Student loan borrowers currently enrolled in IBR, PAYE, and ICR should be able to continue making qualifying payments that count toward PSLF.
However, for those enrolled in the SAVE plan, “where payments have been halted because of the ongoing litigation, your qualifying payments have also been put on hold — and you can’t make any progress toward forgiveness,” notes Tara Siegel Bernard in a New York Times article.
“Borrowers stuck in SAVE can either wait for the IDR applications to open back up and switch to another IDR plan,” Betsy Mayotte, president of the Institute of Student Loan Advisors, told Bernard. “Or ride out the SAVE forbearance and plan on using what’s called ‘buy back’ to get credit for those months once they have certified 120 months of eligible employment.”
The buy-back process would allow borrowers to retroactively make payments for months that were paused under the current legal uncertainty. However, this requires additional effort and documentation, making an already complex process even more burdensome.
Education Department Guidance: What About Recertifying IDR Loans For PSLF?
IDR plan monthly payments are based on income, family size, and state of residence. Therefore, the Education Department has a recertification process, a yearly requirement for borrowers enrolled in an IDR plan to update their information to recalculate their monthly payments. The IDR recertification deadline is one year after a borrower starts or renews an IDR plan.
However, the Education Department’s memo gave student loan servicers guidance that explicitly bars student loan borrowers who enrolled in an IDR plan and are making payments on those loans from recertifying in the next 3 months. The applications for recertification are not available on the Ed Department website at the moment. According to The New York Times, that’s not something you need to worry about as “loan servicers have been instructed to push back those [recertifcation] deadlines on a month-by-month basis, and will be in touch with borrowers when they receive more clarity from the Education Department.”

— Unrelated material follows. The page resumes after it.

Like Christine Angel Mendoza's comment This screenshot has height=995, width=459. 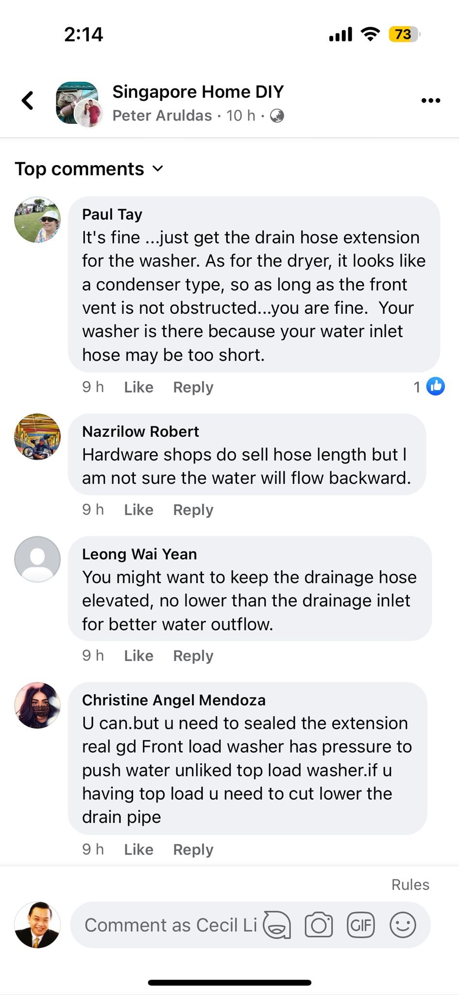(x=138, y=849)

What Will Education Department Do Now With PSLF And Income-Driven Repayment Plans?
Industry experts expect that the Education Department will make at least some IDR plans—particularly Income-Based Repayment (IBR)— available again soon.
Scott Buchanan, the executive director of the Student Loan Servicing Alliance, expects IBR applications to be restored “as soon as practical,” according to The New York Times. The IBR plan was established by Congress in 2007 through the College Cost Reduction and Access Act and became available to borrowers in 2009. In contrast, SAVE was introduced by the Department of Education under regulatory authority. This legal distinction could allow IBR applications to resume despite the court ruling.
While borrowers already enrolled in these plans can continue making payments, no new applications are being processed. This means that those seeking PSLF who aren’t already in an eligible repayment plan are temporarily stuck and must await further guidance from the Education Department.
President Donald Trump’s nominee to head the Education Department, Linda McMahon, was confirmed by the Senate on Monday. During her committee hearing and written testimony, McMahon affirmed that she would uphold the PSLF program, even if pressured by the White House’s newly formed Department of Government Efficiency to dismantle it. McMahon’s words offer hope for PSLF, but student loan borrowers should temper that hope, knowing that promises made during confirmation hearings don’t always translate into reality.
The Upshot On Education Department Impact On PSLF
- PSLF has not been eliminated, but the halt of IDR applications prevents some borrowers from progressing toward forgiveness.
- SAVE borrowers are particularly affected since their payments are paused, which means they are not making qualifying PSLF payments.
- Existing PSLF participants already enrolled in a non-SAVE IDR plan can continue toward forgiveness.
- The situation remains fluid, and some IDR plans (such as IBR) may be restored soon enabling new PSLF enrollment.
PSLF is still available. However, the inability to enroll in an IDR plan, due to the Education Department’s guidance, has made it temporarily inaccessible to many borrowers not already in qualifying repayment plans.